___ TEXT ___

Birmingham needs to improve on mid-table position
Marketing Birmingham chief executive Neil Rami says its Business Birmingham programme has been launched because the city has punched below its weight in inward investment terms. Rami spoke to Insider following a briefing to the property sector about the city’s plans for next year’s MIPIM property development and inward investment conference in France.
He said: “It’s about market share. In the last five years we have had 5 per cent of UK FDI {foreign direct investment}. That’s about mid-table.”
Business Birmingham was launched last week and effectively replaces Locate in Birmingham. The new strategy is intended to create 6,700 new jobs by 2015. Gary Taylor, deputy chairman of Marketing Birmingham and executive director of Brindleyplace developer Argent, said the business community has been clamouring for the organisation to be given the inward investment brief for a number of years.
“Birmingham and the wider West Midlands has not attracted anywhere near its fair share of inward investment during my time in property here, which has been the last 17 years. You can count the inward investors on the fingers of one hand, certainly in the city centre. It’s way below the city average across the UK,” he said. “The business community was really starting to agitate for a step change in how that message was taken to market.”
Rami said the success of the Birmingham visitor economy programme means that Marketing Birmingham can now concentrate some of its efforts on inward investment. “Now we have got a much stronger corporate conference market and we are on the political party conference circuit. So we were in a much stronger position to get the council to transform the (inward investment) function and to get the private sector to support us. Manchester and London are now looking at our model,” he said.
Marketing Birmingham is recruiting a new inward investment sales team. It will focus on areas identified by IBM as key targets for the city: financial services, shared services (such as HR), automotive (with the emphasis on new and green technology), public sector functions and emerging economies (such as digital media, low carbon and medical technologies). Business Birmingham will also try to make more of existing relationships with cities such as Chicago, Frankfurt and Lyon and indigenous relationships based on the city’s multi-ethnic population.
“Raising the profile is very important,” Rami said. “The Business Birmingham campaign will be very high profile. You will see it at all major airports and stations and across the national, trade and business press.”

___ DATA SEGMENT ___

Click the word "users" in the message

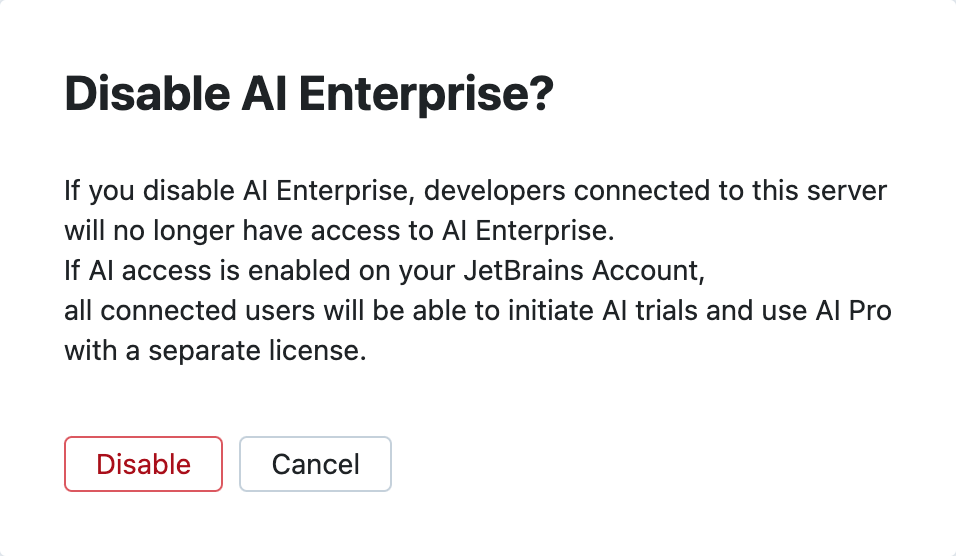pyautogui.click(x=274, y=311)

___

■ WORK REQUEST
Summarize the text on Birmingham's inward investment program in two sentences.

■ EXERCISE RESPONSE
Marketing Birmingham has launched Business Birmingham, which replaces Locate in Birmingham and aims to create 6,700 new jobs by 2015, because chief executive Neil Rami says the city has punched below its weight in inward investment, drawing only about 5 percent of UK foreign direct investment over the last five years. Helped by the success of its visitor economy program, Marketing Birmingham is recruiting an inward investment sales team to target sectors identified by IBM, such as financial services and automotive, and plans a high-profile campaign at major airports and stations and in the national, trade and business press.